The Californian laughs and stands up. He tosses his bottle of wine into the air, raises his gun, and shoots it. Then he sits back down, pulls out another bottle and says "We've got plenty of wine in California."
Finally, the Washingtonian stands up. He takes his can of Olympia beer and tosses it high into the air. He raises his gun and shoots the Californian. He then catches the can as it falls, chugs the beer, and says "We've got plenty of Californians in Washington."
Brilliant! My friends in Seattle would be amused.
The reason for the commoner class is to have someone that is semi buff that doesn't have specialized skills he couldn't justify. Not everyone in life is a highly trained specialist in a skill (expert) or in arms (warrior) and certainly not in a PC class.

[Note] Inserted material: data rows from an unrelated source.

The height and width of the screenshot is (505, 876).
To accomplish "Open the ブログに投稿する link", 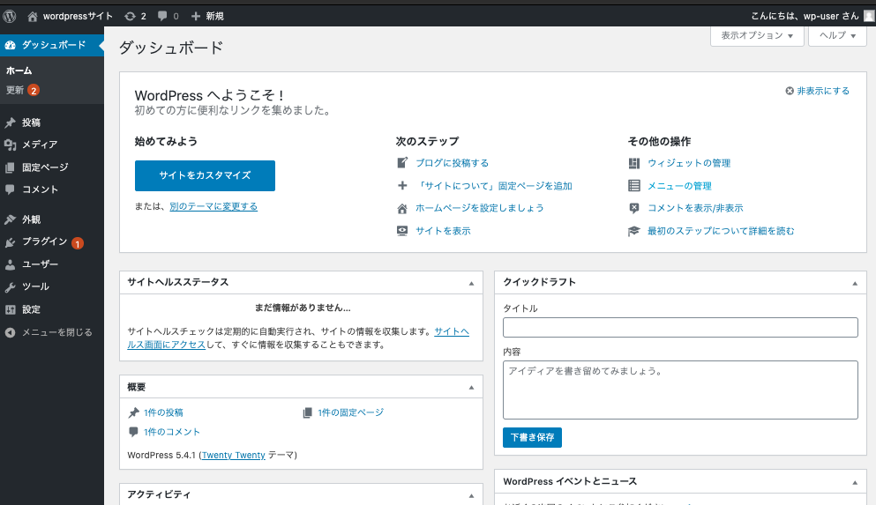I will click(452, 163).
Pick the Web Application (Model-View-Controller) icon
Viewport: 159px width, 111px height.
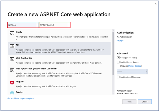pos(12,70)
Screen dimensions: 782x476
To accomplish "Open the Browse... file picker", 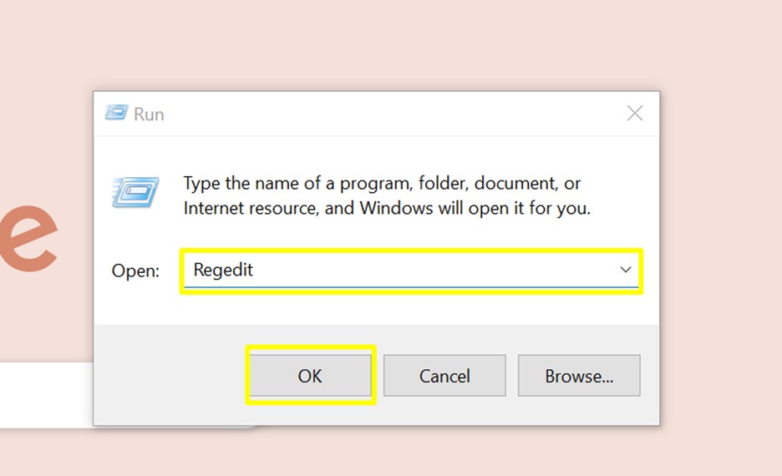I will [579, 376].
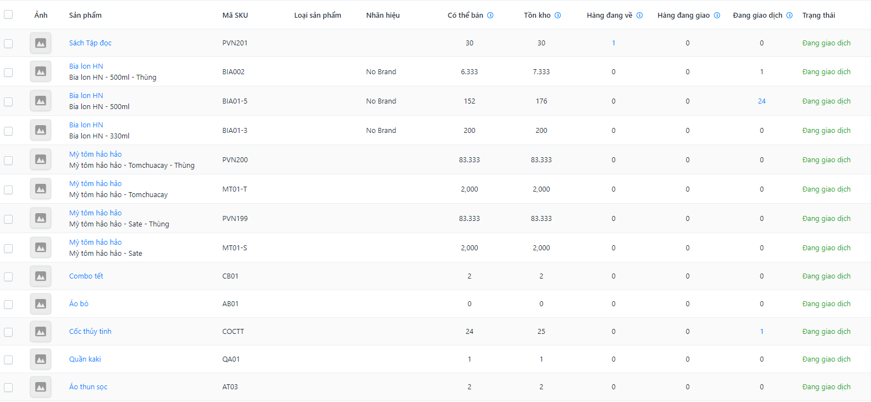Select the checkbox for Áo bò row
This screenshot has width=871, height=402.
pos(8,304)
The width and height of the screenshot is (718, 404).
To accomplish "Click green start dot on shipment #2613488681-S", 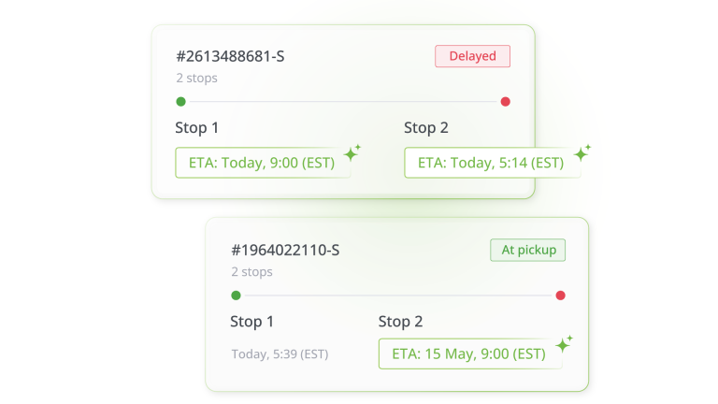I will tap(180, 101).
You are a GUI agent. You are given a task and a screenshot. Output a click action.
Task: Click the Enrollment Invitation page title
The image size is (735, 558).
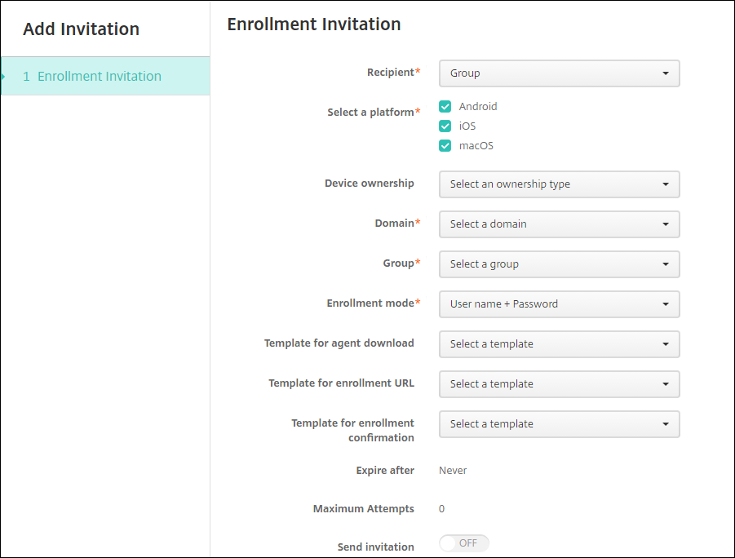pyautogui.click(x=313, y=24)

Sure, once you get to 10th level it's all noise. But for people that do a lot of low-level gaming, it's very handy. Those three farmboy brothers down the road are known for getting drunk kicking people's asses they don't like and are L2 commoners. You need a level or two under your belt to cross them, maybe. Their farm can be close to orc country plausibly as they can run off a solo opponent. It gives you a way to do the "American pioneer" kind of freesteader who can get along a little out in more wild areas without being good with platemail or having a masterwork-level craft skill.
You don't have to have peasant levies in your army, but if you do they're certainly commoners.